The harvest is underway in some sunflower seed producing provinces. The forecasts of drier conditions within the next two weeks could add momentum to the process and also benefit the areas that planted late, with the crop still drying up.

On the negative side, farmers in some areas that have harvested are reporting yields lower than expectations due to the sclerotinia disease. The key risk on the horizon is a possibility of frost. So far, the weather has been favourable and if it remains this way until the end of this month, the crop could finish off well.

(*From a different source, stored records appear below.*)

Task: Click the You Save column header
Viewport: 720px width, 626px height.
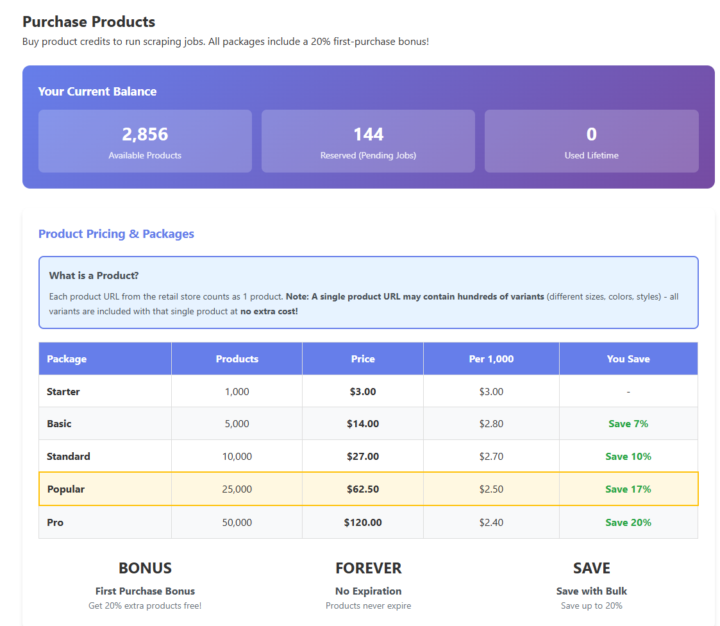Action: pyautogui.click(x=628, y=359)
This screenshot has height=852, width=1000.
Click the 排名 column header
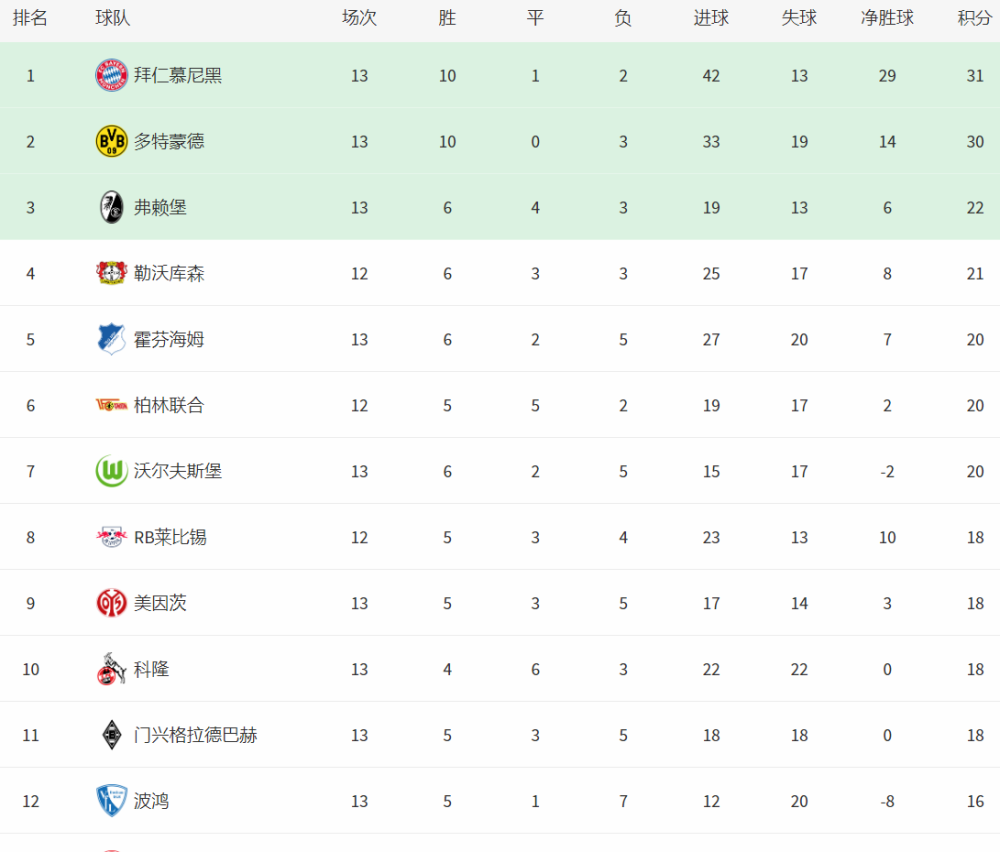coord(30,18)
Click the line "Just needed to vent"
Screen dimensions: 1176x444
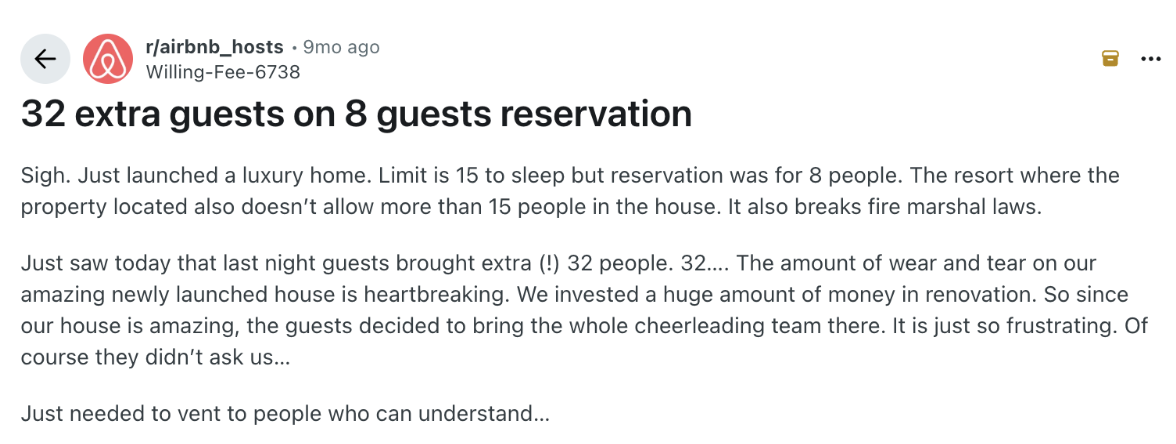(x=285, y=413)
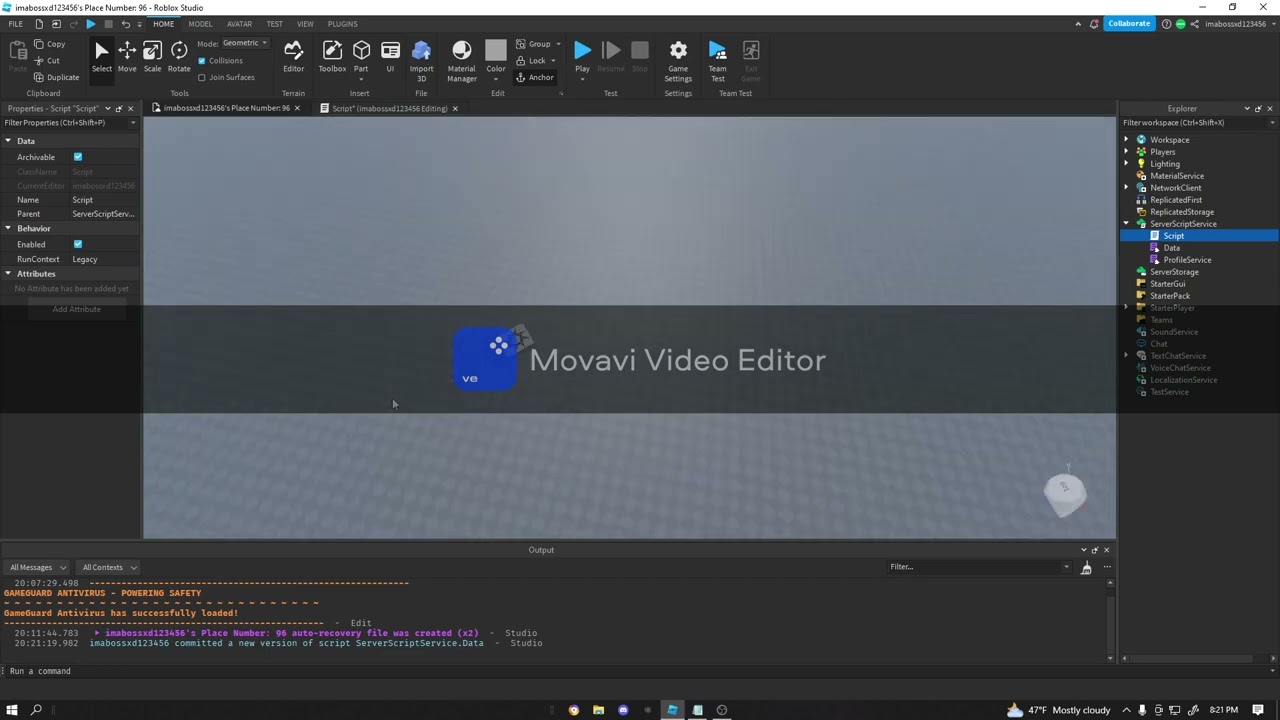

In global markets, yesterday (15 May 2017)  the EU’s sunflower seed market gained ground with the price up 0.5% from the previous day, closing at US$405 per tonne. These gains were on the back of spill over support from the vegetable oil market, particularly palm oil.

Potatoes:

The South African potato market extended its losses during yesterday’s (15 May 2017)  trade session with large stocks still underpinning the market. At the start of the session, the stocks were at 1 239 318 bags (10 kg), up 3% from the previous day. However, during the session, the market saw moderate buying interest, coupled with lower deliveries following a weekend. As a result, stocks fell 18% from the previous day and eased at 1 019 337 bags (10 kg).

SAFEX Beef:

There was no activity in the SAFEX beef market during yesterday’s (15 May 2017)  session owing to limited participation in the stock exchange. With that said, the market sentiment in the beef market remains slightly bullish due to easing slaughter activity, as farmers continue to restock their herds after a drought spell. The most recent data from the Red Meat Levy Admin shows that African farmers slaughtered 238 097 head of cattle in March 2017, which is 6% lower than the corresponding period last year.

SA fruit:

The fruit market trade was mixed during yesterday’s (15 May 2017) trade session, but mostly under pressure due to higher stocks. The apple market lost 7% from the previous day, closing at R6.47 per kilogramme due to a 6% increase in daily stock level to 225 553 tonnes.

The banana market was down 6% from the previous day, closing at R8.11 per kilogramme. The support was on the back of higher stock levels of 139 986 tonnes, which is also a 6% uptick from the previous day.

Whereas, the apple market gained 4% from the previous day, closing at R2.87 per kilogramme due to relatively lower stocks of 272 153 tonnes.